Welcome!
This page highlights public tools and reproducible workflows I develop for studying terrestrial ecosystems, climate, and socio-environmental change.
1. Syndromes of biosphere–atmosphere–socioeconomic change
This project builds “syndromes of change” – characteristic patterns that link shifts in ecosystems, climate, and socioeconomic conditions around the world. It provides a reproducible pipeline from raw satellite and socio-economic data to interpretable indicators of coupled biosphere–atmosphere–society change.
Use this workflow to:
- explore how vegetation, water stress, and climate co-vary with socio-economic indicators
- identify regions that share similar “syndromes” of change
- reproduce figures from the paper and generate new syndrome maps or extreme-event case studies
Links
Questions or feedback:
Wantong Li – wantongli@berkeley.edu · Fabian Gans – fgans@bgc-jena.mpg.de
2. Global vegetation physiology under drought
This project develops a method to extract global vegetation physiological responses to drought by combining
sun-induced chlorophyll fluorescence (SIF), vegetation optical depth (VOD), and land surface temperature (LST). It separates structural and physiological controls on ecosystem function and produces global indicators of photosynthetic down-regulation and stomatal stress during and after drought.
Typical applications include:
- quantifying physiological vs structural contributions to changes in carbon uptake and evaporation
- mapping global patterns of vegetation physiological stress and recovery under drought
- benchmarking land-surface and Earth system model drought responses in terms of vegetation physiology
Links
For details on file structure and scripts, please see the documentation in the Zenodo code package.
3. Vegetation sensitivity to soil moisture (interpretable ML)

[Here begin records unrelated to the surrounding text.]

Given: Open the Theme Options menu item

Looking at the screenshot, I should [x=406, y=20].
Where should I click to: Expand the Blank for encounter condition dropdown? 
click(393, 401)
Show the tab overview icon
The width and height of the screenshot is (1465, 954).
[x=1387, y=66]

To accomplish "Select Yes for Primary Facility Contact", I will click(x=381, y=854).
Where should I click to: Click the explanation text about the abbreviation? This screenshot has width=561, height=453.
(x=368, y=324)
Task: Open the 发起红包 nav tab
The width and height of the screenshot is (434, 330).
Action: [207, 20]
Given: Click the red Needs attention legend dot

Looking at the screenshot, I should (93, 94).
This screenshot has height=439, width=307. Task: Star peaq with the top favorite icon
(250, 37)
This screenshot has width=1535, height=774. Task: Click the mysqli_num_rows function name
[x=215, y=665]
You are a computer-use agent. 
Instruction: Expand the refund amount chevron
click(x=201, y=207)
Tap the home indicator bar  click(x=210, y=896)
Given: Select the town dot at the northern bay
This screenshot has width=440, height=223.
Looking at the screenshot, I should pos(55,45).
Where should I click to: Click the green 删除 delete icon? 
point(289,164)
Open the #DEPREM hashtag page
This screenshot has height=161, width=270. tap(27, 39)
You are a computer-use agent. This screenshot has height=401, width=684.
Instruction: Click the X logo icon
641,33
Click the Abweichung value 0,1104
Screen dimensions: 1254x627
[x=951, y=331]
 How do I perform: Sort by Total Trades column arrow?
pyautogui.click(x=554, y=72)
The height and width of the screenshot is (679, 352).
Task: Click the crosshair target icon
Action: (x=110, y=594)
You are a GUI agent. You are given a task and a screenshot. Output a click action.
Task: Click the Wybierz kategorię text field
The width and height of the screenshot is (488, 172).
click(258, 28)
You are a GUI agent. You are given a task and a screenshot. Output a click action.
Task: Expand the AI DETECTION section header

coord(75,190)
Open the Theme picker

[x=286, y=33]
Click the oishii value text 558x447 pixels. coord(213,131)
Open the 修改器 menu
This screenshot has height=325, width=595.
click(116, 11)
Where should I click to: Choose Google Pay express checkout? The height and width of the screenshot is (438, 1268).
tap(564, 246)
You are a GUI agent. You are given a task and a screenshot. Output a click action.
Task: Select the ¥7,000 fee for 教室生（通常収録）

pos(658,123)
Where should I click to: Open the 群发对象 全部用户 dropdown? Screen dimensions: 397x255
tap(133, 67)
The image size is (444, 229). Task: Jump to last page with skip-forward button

This project develops interpretable machine-learning methods to quantify vegetation sensitivity to soil moisture across climate gradients. It uses observation-based datasets and transparent models to estimate how changes in near-surface and root-zone soil moisture affect vegetation productivity and greenness, and to map where ecosystems are most vulnerable to water limitation and drought propagation.
Use this workflow to:
- derive sensitivity metrics linking soil moisture anomalies to vegetation responses
- compare the relative role of near-surface vs root-zone water availability
- benchmark land-surface and Earth system model representations of ecohydrological limitation
Links
These archives contain all scripts and analysis-ready inputs needed to reproduce the results and figures described in the associated manuscript.